#### Conjunto de tarefas:
a) Reproduza o trecho do texto sobre a agricultura familiar que começa em "Com efeito, a" e termina em "dos seus territórios.".
b) Segundo o texto sobre a agricultura familiar, em que altura a Comissão Europeia dirigiu ao Parlamento Europeu a comunicação sobre o "Futuro da Alimentação e da Agricultura"?
c) Indique todos os tipos de funções que o texto sobre a agricultura familiar atribui a essa agricultura.

#### Texto de leitura:
********************
A agricultura familiar desempenha um conjunto de funções económicas, ambientais, sociais e demográficas muito importantes e indispensáveis para o desenvolvimento e valorização sustentada dos territórios, razão pela qual a Comissão Europeia, na sua comunicação de finais de Novembro de 2017 ao Parlamento Europeu a propósito do “Futuro da Alimentação e da Agricultura”, afirma claramente que a “PAC tem que continuar a evoluir, mantendo a sua orientação para o mercado e o seu apoio ao modelo de exploração agrícola familiar da UE em todas as regiões da União”.
Infelizmente, as medidas de política que o Ministério da Agricultura tem para a agricultura familiar, designadamente as que informam o Estatuto da Pequena Agricultura em discussão pública, não atendem às especificidades e características próprias da agricultura familiar e não dão resposta adequada às suas necessidades. Estas medidas, continuam, assim, a manter afastado do apoio público e do progresso um número muito significativo de explorações agrícolas, cerceando assim as condições para o desenvolvimento das partes do território nacional onde a agricultura familiar predomina.
Com efeito, a proposta em discussão pública não reconhece a realidade da estrutura produtiva destas regiões, a importância que o plurirrendimento tem nesta agricultura, propondo algumas medidas, cujo interesse se reconhece, mas que não são as que permitirão assegurar a valorização da agricultura familiar e dos seus territórios.
********************
#### Dados fornecidos:
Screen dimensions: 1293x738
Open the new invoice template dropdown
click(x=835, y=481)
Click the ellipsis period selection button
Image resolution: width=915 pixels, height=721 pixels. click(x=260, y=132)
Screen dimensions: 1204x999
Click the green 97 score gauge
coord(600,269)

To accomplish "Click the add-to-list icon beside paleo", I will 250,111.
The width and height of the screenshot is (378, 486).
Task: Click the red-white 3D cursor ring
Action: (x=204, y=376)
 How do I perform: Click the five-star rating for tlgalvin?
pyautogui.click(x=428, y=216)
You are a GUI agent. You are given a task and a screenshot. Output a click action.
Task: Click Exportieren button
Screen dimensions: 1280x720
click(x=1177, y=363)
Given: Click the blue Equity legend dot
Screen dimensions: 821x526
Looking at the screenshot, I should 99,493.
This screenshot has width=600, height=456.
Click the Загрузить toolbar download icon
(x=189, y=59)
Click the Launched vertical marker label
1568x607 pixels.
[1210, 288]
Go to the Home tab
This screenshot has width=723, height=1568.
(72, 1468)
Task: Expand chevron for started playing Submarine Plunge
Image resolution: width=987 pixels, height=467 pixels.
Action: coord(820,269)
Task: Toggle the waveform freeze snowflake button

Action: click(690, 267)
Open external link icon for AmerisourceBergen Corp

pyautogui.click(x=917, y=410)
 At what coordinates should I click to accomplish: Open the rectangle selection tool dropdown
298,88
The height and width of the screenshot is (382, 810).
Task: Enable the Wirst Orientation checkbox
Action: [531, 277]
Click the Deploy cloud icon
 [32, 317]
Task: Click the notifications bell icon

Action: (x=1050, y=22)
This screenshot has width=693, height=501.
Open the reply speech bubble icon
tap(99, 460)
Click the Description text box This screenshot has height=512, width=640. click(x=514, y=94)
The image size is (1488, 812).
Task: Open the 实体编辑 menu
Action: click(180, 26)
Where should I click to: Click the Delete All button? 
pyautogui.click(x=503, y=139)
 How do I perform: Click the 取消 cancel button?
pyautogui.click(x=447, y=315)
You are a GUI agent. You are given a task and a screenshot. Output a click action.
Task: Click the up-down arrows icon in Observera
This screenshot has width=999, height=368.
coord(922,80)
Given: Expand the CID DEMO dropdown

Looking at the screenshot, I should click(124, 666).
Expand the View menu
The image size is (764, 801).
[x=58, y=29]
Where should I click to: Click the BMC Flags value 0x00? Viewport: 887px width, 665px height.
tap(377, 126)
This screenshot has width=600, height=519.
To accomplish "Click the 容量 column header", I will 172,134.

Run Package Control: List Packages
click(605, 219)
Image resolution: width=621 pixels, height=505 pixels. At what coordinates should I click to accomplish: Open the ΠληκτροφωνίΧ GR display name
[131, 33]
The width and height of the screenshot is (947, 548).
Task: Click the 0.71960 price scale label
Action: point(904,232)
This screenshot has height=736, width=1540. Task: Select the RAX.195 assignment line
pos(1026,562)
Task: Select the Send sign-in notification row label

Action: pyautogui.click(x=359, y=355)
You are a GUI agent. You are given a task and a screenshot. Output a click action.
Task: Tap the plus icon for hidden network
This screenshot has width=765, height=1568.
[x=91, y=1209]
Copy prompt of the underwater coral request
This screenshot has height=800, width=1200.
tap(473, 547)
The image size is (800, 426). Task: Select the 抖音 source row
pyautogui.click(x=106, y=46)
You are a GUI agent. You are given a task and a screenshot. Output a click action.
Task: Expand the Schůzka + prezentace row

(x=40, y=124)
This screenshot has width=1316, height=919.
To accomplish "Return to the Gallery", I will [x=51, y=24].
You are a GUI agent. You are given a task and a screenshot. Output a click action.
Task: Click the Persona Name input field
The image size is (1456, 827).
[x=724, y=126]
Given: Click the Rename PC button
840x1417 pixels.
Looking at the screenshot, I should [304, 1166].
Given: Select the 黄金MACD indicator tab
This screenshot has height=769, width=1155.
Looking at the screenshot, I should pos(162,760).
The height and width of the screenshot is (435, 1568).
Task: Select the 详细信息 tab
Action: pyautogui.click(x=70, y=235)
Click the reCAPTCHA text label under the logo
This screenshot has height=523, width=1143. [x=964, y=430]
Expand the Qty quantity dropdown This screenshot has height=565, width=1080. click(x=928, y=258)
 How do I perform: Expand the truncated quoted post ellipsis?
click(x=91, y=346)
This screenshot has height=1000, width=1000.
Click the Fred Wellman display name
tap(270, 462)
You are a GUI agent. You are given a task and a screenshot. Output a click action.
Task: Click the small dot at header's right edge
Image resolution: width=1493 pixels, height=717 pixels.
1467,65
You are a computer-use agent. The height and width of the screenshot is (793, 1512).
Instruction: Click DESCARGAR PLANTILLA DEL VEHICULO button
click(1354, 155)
********************
#### Resultados:
a)
Com efeito, a proposta em discussão pública não reconhece a realidade da estrutura produtiva destas regiões, a importância que o plurirrendimento tem nesta agricultura, propondo algumas medidas, cujo interesse se reconhece, mas que não são as que permitirão assegurar a valorização da agricultura familiar e dos seus territórios.

b) Em finais de Novembro de 2017.

c) Económicas, ambientais, sociais e demográficas.